• Your assignment: Which of the lines below include the word "CasinoRank"? Pull each one out.

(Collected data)
——————

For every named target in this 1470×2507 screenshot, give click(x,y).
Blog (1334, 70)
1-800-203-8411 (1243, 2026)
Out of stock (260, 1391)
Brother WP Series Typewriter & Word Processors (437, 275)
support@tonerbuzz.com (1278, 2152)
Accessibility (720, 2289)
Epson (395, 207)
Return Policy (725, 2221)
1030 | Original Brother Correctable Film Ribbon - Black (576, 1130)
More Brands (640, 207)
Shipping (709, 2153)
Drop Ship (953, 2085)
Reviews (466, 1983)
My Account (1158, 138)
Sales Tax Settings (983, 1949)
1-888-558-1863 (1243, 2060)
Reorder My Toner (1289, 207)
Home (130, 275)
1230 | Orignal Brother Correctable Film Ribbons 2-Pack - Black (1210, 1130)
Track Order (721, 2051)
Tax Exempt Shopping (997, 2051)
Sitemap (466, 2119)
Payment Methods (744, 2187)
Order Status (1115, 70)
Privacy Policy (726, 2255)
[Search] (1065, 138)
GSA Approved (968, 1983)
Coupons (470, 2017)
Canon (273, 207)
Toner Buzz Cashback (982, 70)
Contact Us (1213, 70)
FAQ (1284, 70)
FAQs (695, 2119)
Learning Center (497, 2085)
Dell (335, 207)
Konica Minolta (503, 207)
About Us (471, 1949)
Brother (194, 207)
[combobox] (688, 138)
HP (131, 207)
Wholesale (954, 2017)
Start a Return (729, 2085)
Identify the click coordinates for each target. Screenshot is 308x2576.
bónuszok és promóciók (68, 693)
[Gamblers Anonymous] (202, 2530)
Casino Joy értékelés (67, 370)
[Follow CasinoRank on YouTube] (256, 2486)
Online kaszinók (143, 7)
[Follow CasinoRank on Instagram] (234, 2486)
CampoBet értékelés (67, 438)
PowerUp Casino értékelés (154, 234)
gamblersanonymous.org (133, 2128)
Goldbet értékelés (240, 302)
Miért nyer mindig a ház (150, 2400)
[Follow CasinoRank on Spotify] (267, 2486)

——————

• Reply:
[Follow CasinoRank on YouTube] (256, 2486)
[Follow CasinoRank on Instagram] (234, 2486)
[Follow CasinoRank on Spotify] (267, 2486)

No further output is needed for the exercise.